**** Source text
Overview

The purpose of this service is to filter unchanged specimen and media events from the source system. While changed data should progress through the ingestion pipeline, unchanged events only need their last_checked value to be updated.

This service sits between the translator and the name usage service (or processing service) in the ingestion pipeline.

The translator's purpose is to translate incoming data from the source system to openDS. It includes the original data in the specimen and media events, as well as the translated openDS version.

This service first checks if an incoming specimen/media exists or not, using the object's unique local identifier. For specimens, it is the normalised physical specimen id. For media, it is the access URI.

If the relevant objects exist in the database, we need to check if it is an update from the source system, or if the data has not changed. This service assesses if data has been changed by comparing the current values in the original_data column in the database. This column is updated every time the source system data changes; it is the raw data from the source system as captured by the translator. If the incoming original_data differs from what is in the database, we consider this an update.

RabbitMQ Queues

Consumes from: source-system-data-checker-queue (from translator)
********
**** Supplied information
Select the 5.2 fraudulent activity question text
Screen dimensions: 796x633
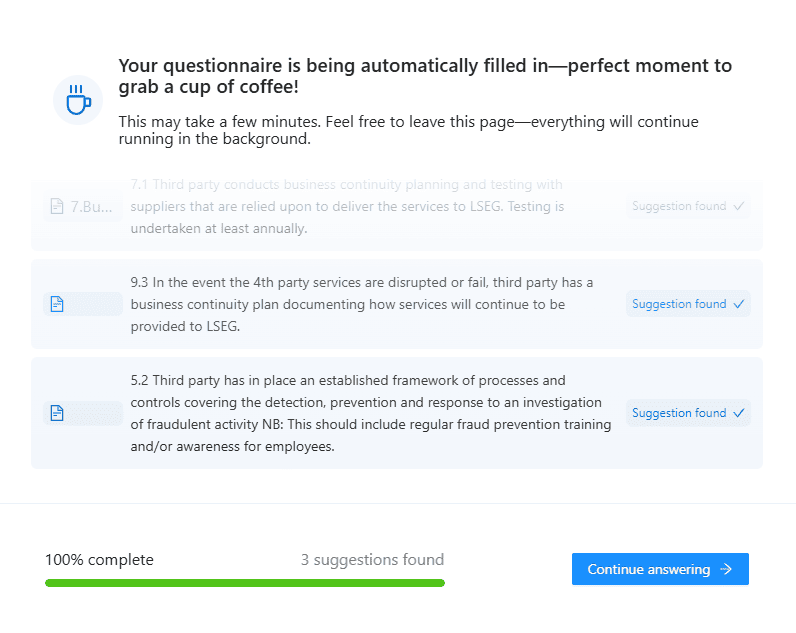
********
Problems:
1) Reproduce the part of the data checker overview that runs from "This service sits" up to and including "the access URI.".
2) Carry on the data checker overview past its final line.

Task-by-task answers:
1)
This service sits between the translator and the name usage service (or processing service) in the ingestion pipeline.

The translator's purpose is to translate incoming data from the source system to openDS. It includes the original data in the specimen and media events, as well as the translated openDS version.

This service first checks if an incoming specimen/media exists or not, using the object's unique local identifier. For specimens, it is the normalised physical specimen id. For media, it is the access URI.

2)
Publishes to: One of:

name-usage-service-queue - regular ingestion process, when specimen and media are new/changed
digital-media-queue - when only media needs to be updated, send directly to processing service and skip NU service

Distinguishing Between Changes in Specimens and Media

A specimen event may include zero or more media objects. An unchanged specimen may not necessarily mean its media are unchanged. We address three scenarios here:

Specimen and Media are unchanged: Update last checked on all objects. The ingestion process stops here.
Specimen is changed: Publish the whole SpecimenEvent to the next step in the ingestion pipeline, name-usage-service.
- Note: Media may be unchanged in this event. This is addressed in the processing service.
Specimen is unchanged, media are changed: update last_checked on specimen. Publish the changed media to the media-queue, bypassing the name usage service
- Note: media entity relationships will not be changed when ingested through this queue

Scheduling Forced MAS Events

Requested MASs in the Event are typically scheduled only if the specimen is new or updated; however, the forceMasSchedule can be set to also schedule MASs on unchanged specimens. The SSDC will schedule MASs for unchanged specimens with this flag set to true.

Running Locally

Requirements

Running locally requires:

Access to the rabbitmq cluster via localhost:5672
- kubectl port-forward -n rabbitmq rabbitmq-cluster-server-0 5672
Access to the relational database (IP address is whitelisted)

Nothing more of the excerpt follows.